──────── EXCERPTED RECORDS

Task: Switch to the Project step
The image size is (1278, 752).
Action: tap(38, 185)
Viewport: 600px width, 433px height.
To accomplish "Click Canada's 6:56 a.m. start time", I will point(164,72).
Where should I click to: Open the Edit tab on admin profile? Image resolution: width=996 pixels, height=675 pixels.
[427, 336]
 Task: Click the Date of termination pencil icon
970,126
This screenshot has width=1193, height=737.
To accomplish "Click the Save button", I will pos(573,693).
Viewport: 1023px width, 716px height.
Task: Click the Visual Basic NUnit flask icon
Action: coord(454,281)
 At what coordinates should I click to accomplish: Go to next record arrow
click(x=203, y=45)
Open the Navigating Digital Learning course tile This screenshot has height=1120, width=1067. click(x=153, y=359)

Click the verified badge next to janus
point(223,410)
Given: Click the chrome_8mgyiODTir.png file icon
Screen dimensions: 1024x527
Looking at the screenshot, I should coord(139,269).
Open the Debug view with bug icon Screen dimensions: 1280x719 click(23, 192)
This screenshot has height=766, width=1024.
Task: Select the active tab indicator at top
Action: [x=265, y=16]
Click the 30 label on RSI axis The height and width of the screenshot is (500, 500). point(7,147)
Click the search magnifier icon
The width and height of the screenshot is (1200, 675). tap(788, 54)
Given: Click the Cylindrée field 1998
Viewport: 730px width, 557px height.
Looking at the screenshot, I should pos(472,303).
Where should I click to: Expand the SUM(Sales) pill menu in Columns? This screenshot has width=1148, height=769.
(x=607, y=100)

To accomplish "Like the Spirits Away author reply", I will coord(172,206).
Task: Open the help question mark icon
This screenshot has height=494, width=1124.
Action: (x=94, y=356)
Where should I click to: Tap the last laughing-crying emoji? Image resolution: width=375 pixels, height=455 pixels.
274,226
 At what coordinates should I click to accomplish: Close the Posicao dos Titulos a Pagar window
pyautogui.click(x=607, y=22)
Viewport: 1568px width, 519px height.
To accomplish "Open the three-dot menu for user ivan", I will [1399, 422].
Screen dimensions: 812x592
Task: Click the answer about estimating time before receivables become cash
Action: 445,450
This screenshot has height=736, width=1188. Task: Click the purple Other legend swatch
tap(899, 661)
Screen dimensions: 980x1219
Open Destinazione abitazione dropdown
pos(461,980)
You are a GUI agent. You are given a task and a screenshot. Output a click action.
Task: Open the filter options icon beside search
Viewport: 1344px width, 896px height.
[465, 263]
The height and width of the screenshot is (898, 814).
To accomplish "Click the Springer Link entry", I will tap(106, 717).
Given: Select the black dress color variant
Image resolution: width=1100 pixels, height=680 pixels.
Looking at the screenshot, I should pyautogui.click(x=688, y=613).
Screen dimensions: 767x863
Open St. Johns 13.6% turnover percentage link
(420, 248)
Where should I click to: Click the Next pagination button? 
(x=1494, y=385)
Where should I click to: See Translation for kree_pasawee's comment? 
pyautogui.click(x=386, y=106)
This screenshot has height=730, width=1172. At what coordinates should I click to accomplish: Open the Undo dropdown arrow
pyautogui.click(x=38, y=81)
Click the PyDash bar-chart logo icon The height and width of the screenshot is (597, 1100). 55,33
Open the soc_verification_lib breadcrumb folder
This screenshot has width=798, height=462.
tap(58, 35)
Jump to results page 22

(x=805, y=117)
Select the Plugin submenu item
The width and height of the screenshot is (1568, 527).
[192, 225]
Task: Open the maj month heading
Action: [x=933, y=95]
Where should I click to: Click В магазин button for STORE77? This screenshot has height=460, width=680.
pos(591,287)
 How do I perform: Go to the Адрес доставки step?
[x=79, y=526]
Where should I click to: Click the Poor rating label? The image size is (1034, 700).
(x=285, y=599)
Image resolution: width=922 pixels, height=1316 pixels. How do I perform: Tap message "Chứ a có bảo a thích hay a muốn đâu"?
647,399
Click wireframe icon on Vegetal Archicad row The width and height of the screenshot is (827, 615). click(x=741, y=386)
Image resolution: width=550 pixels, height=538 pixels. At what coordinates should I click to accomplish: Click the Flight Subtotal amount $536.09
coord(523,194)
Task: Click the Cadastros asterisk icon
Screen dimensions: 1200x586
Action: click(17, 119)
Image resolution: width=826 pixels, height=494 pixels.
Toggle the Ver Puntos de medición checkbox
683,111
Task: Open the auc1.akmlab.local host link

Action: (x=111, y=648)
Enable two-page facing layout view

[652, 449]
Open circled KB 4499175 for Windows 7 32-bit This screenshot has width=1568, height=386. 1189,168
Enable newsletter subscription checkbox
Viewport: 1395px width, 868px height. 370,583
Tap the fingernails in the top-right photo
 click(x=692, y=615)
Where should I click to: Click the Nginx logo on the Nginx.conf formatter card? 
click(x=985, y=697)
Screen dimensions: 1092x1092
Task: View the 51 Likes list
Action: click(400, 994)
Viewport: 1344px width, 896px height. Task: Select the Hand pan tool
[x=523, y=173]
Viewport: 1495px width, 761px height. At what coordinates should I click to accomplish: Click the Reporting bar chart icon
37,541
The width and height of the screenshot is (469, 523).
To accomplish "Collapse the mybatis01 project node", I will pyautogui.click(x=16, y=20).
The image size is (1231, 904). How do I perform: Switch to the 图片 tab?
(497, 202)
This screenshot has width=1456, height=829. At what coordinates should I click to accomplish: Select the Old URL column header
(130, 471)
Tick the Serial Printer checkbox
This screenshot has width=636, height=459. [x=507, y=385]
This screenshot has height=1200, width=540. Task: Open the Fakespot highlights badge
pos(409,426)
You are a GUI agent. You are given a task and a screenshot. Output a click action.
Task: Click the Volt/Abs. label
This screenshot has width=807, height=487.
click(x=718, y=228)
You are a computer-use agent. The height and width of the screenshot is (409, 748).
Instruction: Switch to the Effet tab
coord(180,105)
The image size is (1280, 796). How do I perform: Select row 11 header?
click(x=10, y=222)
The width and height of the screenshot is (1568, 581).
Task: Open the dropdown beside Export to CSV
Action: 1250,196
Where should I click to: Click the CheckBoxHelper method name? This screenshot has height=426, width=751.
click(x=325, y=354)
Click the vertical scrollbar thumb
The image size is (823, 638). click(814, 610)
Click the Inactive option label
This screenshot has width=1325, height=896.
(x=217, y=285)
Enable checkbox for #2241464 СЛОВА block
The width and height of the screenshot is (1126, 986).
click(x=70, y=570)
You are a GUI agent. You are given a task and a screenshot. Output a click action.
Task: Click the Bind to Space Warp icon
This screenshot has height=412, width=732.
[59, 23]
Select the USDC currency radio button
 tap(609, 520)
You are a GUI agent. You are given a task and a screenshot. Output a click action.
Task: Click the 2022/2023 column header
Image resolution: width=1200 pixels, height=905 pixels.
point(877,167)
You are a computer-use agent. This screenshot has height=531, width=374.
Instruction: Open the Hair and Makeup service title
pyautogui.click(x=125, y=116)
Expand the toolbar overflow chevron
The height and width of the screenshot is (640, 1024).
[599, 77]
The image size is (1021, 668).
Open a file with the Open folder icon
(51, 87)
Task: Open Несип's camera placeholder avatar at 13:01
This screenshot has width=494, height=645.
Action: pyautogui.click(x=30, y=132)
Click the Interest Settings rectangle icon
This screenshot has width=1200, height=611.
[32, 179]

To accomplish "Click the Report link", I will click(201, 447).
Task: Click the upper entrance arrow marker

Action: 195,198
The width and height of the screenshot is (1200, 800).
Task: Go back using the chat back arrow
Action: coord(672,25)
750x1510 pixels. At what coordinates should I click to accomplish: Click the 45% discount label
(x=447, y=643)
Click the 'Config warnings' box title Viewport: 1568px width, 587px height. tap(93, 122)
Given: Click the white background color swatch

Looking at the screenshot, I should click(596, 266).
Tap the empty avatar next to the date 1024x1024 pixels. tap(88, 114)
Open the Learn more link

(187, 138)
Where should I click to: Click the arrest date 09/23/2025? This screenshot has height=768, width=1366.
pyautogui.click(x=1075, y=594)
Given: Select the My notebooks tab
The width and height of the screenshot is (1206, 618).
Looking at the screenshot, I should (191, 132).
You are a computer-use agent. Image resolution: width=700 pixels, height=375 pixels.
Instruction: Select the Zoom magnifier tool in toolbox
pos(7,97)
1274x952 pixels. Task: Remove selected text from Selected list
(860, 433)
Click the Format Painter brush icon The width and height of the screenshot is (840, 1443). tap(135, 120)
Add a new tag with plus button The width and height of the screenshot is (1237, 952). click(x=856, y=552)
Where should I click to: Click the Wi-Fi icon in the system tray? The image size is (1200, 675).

────────────────

Repeat the entries above verbatim, but only from the line that has "Instruction: Select the" down to the line that has "Add a new tag", inclusive.

▸ YOUR SOLUTION:
Instruction: Select the Zoom magnifier tool in toolbox
pos(7,97)
1274x952 pixels. Task: Remove selected text from Selected list
(860, 433)
Click the Format Painter brush icon The width and height of the screenshot is (840, 1443). tap(135, 120)
Add a new tag with plus button The width and height of the screenshot is (1237, 952). click(x=856, y=552)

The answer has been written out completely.